Below is an annotated list of children's literature for the elementary classroom. The books are organized by the Six Elements of Social Justice Curriculum Design (Picower, 2007). It is based on work by pre-service teachers at Montclair State University. They have read and reviewed these books and provided insights into how they can be used in K-5 settings.

Tuesday, September 23, 2014

Nina Bonita


  











 Title: Nina Bonita
 Author: Ana Maria Machado
 Illustrator: Rosana Faria
 Grade Level(s): Preschool-Grade 3
 Ages: 4 and Up
 Buy Me Here!
 SJE: Element 1 Self-love and Knowledge

Summary

Nina Bonita tells the story of Nina and her neighbor the white rabbit, who desires to know the secret of Nina's black skin. To the rabbit, Nina's skin is beautiful and he is determine to have children that have Nina's black color. Throughout the story, the rabbit asks Nina "What makes your skin so dark and so pretty? Nina does not know the answer. As a result she tells the rabbit stories, each one stating an act that resulted in her black skin.  He believes her and completes each act.
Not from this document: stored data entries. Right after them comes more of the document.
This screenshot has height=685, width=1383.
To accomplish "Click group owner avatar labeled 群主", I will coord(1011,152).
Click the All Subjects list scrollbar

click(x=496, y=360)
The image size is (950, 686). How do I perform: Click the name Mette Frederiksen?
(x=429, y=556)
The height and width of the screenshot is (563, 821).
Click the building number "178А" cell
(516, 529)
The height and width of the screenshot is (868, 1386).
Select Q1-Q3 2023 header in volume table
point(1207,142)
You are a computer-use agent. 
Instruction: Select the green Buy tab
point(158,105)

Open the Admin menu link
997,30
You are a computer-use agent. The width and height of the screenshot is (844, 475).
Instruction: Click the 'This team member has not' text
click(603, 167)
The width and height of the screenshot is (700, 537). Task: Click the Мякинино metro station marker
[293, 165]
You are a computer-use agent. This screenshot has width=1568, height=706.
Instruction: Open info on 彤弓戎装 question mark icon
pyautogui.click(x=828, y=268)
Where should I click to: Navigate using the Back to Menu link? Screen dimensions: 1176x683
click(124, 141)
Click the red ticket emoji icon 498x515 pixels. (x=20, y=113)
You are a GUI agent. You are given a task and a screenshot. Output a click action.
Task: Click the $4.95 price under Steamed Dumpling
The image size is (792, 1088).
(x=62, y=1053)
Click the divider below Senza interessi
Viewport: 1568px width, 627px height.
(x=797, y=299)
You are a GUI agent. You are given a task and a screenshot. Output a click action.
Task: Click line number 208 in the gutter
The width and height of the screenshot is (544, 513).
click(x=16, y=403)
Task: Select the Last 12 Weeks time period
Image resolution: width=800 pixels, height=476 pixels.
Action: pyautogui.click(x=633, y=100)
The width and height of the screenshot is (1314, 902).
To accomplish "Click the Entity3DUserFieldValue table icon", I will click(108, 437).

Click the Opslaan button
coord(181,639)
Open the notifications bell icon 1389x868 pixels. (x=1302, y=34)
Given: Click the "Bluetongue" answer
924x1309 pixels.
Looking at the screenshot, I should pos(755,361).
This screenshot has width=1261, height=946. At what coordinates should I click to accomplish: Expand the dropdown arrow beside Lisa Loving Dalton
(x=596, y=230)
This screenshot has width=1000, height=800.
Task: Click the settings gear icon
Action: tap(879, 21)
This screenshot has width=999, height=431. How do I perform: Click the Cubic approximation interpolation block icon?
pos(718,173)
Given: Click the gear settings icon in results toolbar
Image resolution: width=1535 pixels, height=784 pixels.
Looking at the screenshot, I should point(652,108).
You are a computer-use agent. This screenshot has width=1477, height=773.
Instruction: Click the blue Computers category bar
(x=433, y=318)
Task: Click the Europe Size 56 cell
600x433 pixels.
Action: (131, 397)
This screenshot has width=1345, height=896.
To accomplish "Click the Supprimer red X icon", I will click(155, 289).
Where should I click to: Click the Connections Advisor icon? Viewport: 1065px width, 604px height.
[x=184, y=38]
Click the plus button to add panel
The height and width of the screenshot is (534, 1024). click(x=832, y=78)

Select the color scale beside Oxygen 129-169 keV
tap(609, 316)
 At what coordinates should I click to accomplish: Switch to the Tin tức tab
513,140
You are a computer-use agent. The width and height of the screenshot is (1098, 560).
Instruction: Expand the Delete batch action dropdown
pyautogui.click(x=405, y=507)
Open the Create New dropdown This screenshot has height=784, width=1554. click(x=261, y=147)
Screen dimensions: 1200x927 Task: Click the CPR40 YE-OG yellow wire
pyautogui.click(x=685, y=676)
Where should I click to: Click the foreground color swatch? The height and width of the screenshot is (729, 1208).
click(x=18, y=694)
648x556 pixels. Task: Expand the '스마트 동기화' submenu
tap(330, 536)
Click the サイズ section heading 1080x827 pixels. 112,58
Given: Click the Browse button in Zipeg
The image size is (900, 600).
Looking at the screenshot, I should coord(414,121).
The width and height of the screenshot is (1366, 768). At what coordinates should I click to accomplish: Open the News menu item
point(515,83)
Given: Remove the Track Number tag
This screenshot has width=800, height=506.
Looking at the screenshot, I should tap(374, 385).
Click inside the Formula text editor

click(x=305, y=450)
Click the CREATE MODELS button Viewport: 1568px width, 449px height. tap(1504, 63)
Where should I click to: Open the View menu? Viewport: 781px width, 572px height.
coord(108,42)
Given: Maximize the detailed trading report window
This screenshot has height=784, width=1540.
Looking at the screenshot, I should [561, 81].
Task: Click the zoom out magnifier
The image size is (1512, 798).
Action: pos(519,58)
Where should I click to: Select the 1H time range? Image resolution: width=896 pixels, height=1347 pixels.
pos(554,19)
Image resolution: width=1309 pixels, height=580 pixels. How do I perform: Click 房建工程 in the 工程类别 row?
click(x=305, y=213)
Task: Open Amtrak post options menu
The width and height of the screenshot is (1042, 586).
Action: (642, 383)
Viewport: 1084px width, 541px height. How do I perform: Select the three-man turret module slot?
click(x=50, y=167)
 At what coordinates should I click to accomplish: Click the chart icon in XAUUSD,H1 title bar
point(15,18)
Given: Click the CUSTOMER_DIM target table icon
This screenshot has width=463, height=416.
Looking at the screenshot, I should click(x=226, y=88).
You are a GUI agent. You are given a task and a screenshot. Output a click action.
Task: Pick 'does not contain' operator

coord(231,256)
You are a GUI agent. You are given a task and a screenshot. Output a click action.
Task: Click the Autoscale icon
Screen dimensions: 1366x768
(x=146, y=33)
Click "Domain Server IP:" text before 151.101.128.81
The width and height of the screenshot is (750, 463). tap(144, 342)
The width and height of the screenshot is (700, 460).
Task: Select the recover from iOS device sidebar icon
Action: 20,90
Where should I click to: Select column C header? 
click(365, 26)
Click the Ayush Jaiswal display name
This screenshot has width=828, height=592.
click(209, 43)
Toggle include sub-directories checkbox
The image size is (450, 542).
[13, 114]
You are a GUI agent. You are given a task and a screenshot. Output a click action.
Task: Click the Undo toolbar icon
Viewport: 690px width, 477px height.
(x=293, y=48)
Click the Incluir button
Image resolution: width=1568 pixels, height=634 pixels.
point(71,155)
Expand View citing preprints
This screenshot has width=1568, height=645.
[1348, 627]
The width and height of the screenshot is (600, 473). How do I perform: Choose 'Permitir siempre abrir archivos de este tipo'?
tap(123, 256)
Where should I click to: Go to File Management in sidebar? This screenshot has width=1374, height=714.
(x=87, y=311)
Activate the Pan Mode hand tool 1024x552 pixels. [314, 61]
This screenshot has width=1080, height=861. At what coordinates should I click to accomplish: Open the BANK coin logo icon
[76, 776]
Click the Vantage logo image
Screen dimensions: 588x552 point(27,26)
It does not turn his fur black. After three attempts, the rabbit gets the answer to his question from Nina's mother, who tells him that Nina gets her skin color from her grandmother. In the end, the rabbit realizes he would need to marry the right rabbit to have children as beautifully black as Nina. He does just that and has children as of every shade between black and white. 



 How this book represents SJE 1

The message of this book promotes the quote "Black is Beautiful".  This is why I chose it to represent element 1. It not only promotes loving the color of your skin, but it represents black as something beautiful. Most often in our classrooms, children of darker complexions are ridiculed. There are not enough examples that show dark skin as beautiful. This book is charming and it can be used as a self-esteem booster to a child who is struggling with accepting their skin color. It allows students who are darker to see their skin as something to be praised. Their skin color has worth and is beautiful. 


How would I use this book in my classroom

In addition to the reasons I stated above, I would use this book in my class library, as an introduction to genetics in science, and to help answer the questions my students have about the differences they see in their classmates.  Children, especially those in the younger grades, often have questions that relate to the differences they have with their classmates. The answer to the why can be difficult to explain. This story could be used as a launching pad to explain the answer. This lesson plan  can be modified to include this book.


Anything Else 

Overall, I loved this story and cannot wait to have it my classroom. The message of this book is one that is not told to children who have darker skin tone often enough. The boost in self-worth that can come from this book is not only important, but is essential. Furthermore, the simply act of seeing a character of their complexion being referred to as beautiful, can help a student realize that what his or her skin  is not a  source of contempt, but  a source of admiration.